A federal court judge in Hartford, Conn., has dismissed a few complaints in a lawsuit alleging ERISA violations in Yale University's 403(b) plan, while rejecting most of the university's petition that all complaints be thrown out.
The split decision on the motion by the New Haven, Conn.-based university to dismiss is the latest procedural action in a series of
ERISA-based lawsuits against large private universities and their 403(b) plans filed by
the law firm Schlichter Bogard & Denton. In late February, for example, a
U.S. District Court judge in New York rejected New York University's request for summary judgment in a complaint against two NYU 403(b) plans filed by the Schlichter law firm.
In the Yale University case, U.S. District Judge Alvin W. Thompson issued a 40-page opinion last Friday agreeing with Yale on some issues but disagreeing with most of the university's arguments that the participants in the 403(b) plan failed to properly file complaints based on the Federal Rules of Civil Procedure and failed to file the lawsuit within a statute of limitations.
"The court concludes that the defendants have not shown that the plaintiffs' claims are time-barred," the judge wrote in the case of Vellali et al. vs. Yale University et al. The plaintiffs are seeking class-action status.
The participants filed a series of complaints covering, among other things, alleged poor performance of certain investment products, excessive fees, reliance on high-priced investment options when less expensive ones were available, and failure to monitor investments and record-keeping costs.
"When deciding a motion to dismiss ... the court must accept as true all factual allegations in the complaint and must draw inferences in a light most favorable to the plaintiff," Mr. Thompson wrote in his decision. Citing legal precedent, he noted plaintiffs must offer "more than labels and conclusions" and must offer more than a "formulaic recitation of the elements" of their complaint.
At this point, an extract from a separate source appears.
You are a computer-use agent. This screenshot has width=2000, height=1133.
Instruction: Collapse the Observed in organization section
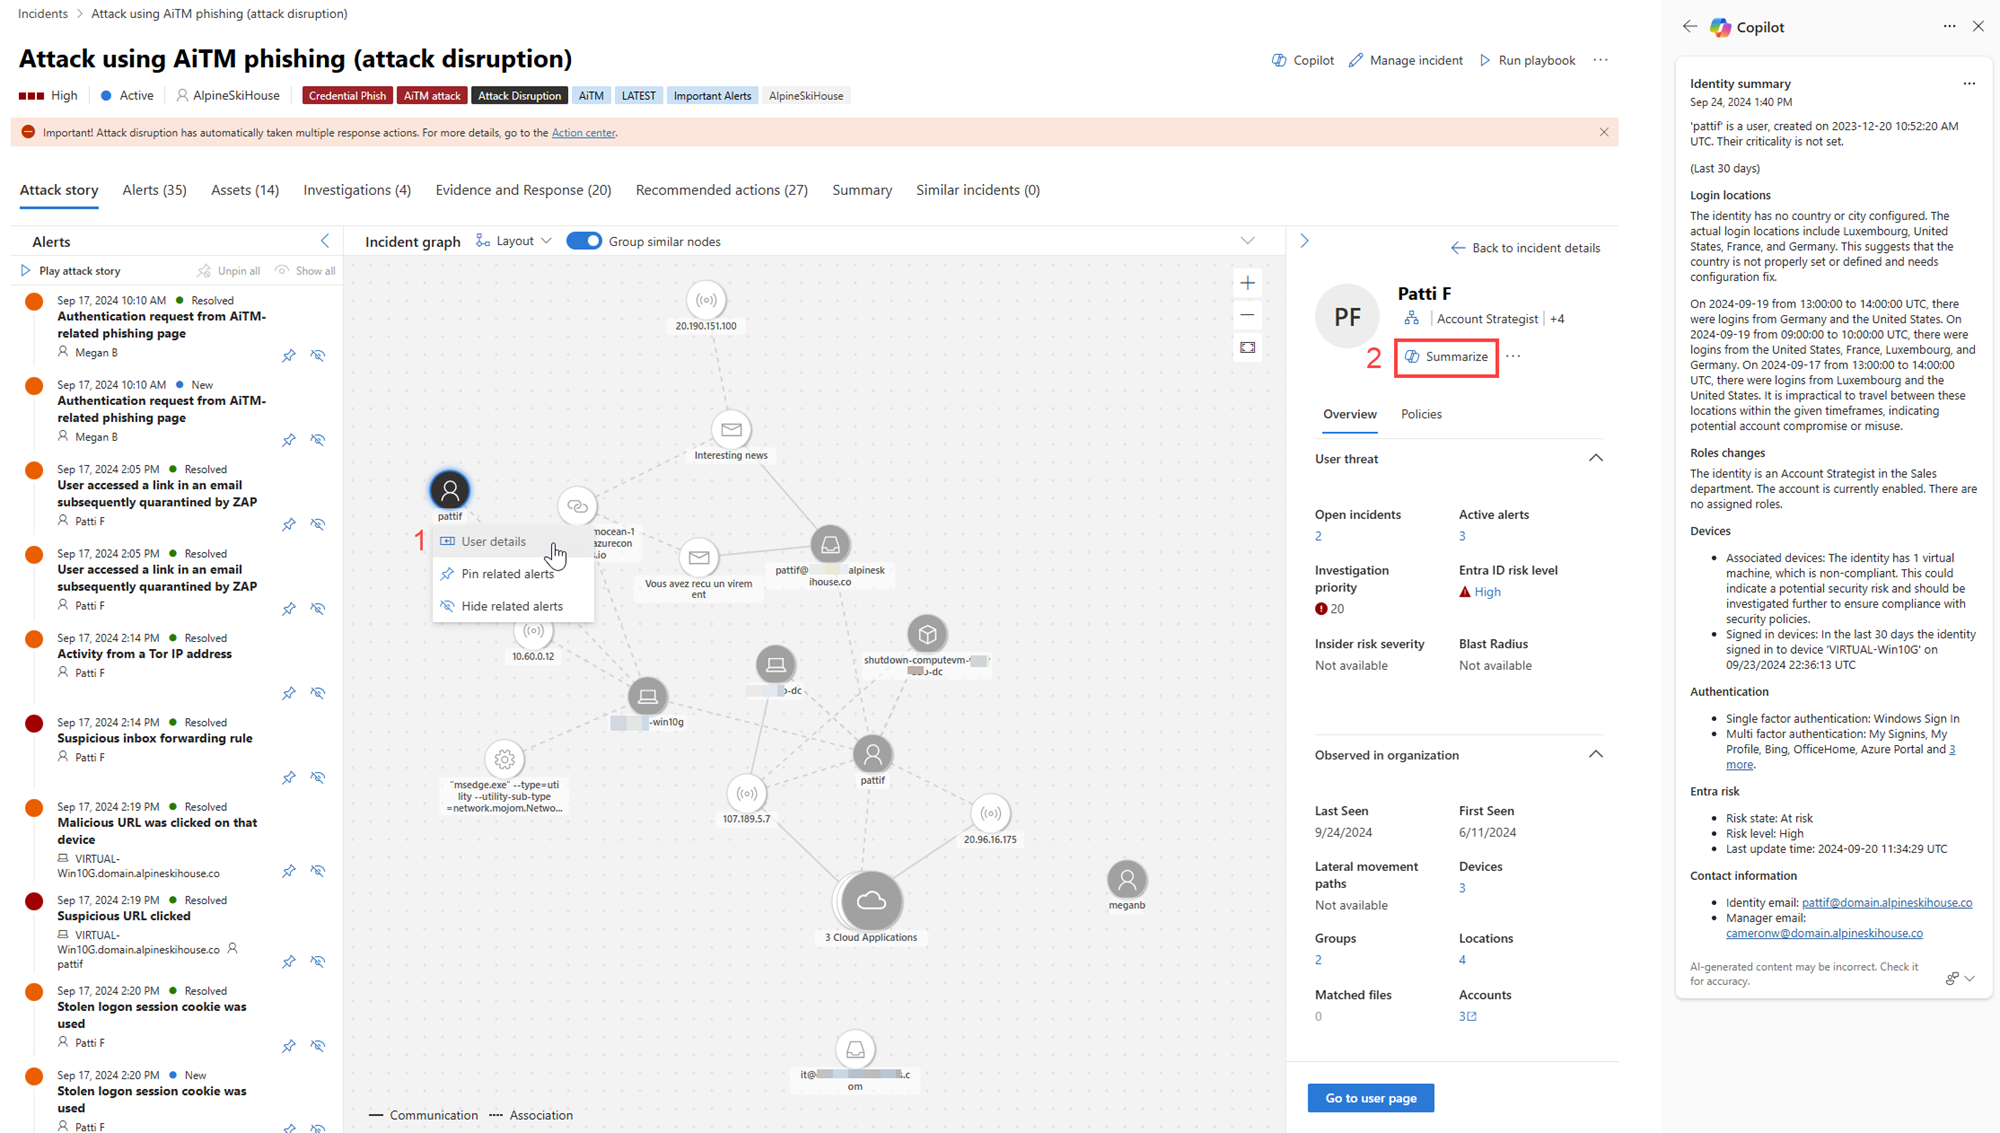tap(1595, 754)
A key issue in evaluating a motion to dismiss, he added, is whether plaintiffs make a plausible presentation to allow them to offer evidence to support their claims.
Thus, the judge ruled the plaintiffs made a plausible claim that Yale plan executives "breached their duty of prudence" in establishing a bundling arrangement with TIAA-CREF, the plan's record keeper, "under which they abdicated their responsibility to monitor and improve imprudent investments and reduce exorbitant fees."
The judge also ruled the plaintiffs "plausibly" stated a claim for breach of duty of prudence "based on unreasonably high administrative fees."
However, the judge agreed with the university's request for dismissal of the allegation that plan executives violated their ERISA duty of prudence by offering too many investment options. "Simply listing the number of investments in various asset categories does not mean that any particular investment is unreasonable in and of itself or in relation to other investments," he wrote.
Robert Steyer is a reporter for InvestmentNews'
sister publication Pensions&Investments.